* Given exercise
Render the stretch of records from the line containing "Given: Click the red moderation refresh icon" through the line containing "tap(529, 89)" as a numbered list, omitting blank lines.

──────── Record set ────────

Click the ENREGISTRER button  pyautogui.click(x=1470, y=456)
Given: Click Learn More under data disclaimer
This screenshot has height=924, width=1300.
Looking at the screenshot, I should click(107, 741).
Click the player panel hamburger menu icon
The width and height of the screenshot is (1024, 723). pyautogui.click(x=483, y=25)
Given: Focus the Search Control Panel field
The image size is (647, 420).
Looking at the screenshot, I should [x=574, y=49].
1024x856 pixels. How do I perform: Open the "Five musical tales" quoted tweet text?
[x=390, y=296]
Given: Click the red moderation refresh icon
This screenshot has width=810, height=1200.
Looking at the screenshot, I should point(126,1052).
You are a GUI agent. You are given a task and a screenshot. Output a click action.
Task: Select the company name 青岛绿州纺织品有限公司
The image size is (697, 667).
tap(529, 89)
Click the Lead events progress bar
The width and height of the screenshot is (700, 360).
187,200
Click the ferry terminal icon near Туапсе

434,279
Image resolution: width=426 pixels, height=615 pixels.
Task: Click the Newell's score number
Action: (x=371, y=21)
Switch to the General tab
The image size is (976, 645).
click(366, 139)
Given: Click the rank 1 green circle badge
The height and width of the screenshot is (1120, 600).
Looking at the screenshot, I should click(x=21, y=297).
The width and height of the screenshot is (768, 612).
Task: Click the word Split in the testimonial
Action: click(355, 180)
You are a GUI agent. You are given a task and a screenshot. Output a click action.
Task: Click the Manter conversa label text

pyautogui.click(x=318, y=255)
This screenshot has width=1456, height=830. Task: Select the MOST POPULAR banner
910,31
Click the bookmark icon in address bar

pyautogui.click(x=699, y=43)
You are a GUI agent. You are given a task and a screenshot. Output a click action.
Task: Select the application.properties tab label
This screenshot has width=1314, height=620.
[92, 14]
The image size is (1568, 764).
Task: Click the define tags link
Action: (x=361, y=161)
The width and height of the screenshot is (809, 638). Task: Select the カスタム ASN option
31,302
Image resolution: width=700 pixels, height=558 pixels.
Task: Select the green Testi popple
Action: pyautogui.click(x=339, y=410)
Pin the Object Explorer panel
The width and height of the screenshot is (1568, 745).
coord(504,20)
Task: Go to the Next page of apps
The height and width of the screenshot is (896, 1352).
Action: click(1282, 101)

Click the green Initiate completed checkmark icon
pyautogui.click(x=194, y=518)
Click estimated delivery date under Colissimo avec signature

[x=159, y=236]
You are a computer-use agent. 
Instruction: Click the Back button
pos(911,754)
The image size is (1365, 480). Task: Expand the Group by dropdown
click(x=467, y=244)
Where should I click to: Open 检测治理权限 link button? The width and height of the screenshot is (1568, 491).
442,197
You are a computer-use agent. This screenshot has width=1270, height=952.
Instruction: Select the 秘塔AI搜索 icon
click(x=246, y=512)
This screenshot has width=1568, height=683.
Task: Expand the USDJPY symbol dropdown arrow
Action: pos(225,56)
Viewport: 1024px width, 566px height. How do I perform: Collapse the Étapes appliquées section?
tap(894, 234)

────────

* Task output
1. Given: Click the red moderation refresh icon
2. This screenshot has width=810, height=1200.
3. Looking at the screenshot, I should point(126,1052).
4. You are a GUI agent. You are given a task and a screenshot. Output a click action.
5. Task: Select the company name 青岛绿州纺织品有限公司
6. The image size is (697, 667).
7. tap(529, 89)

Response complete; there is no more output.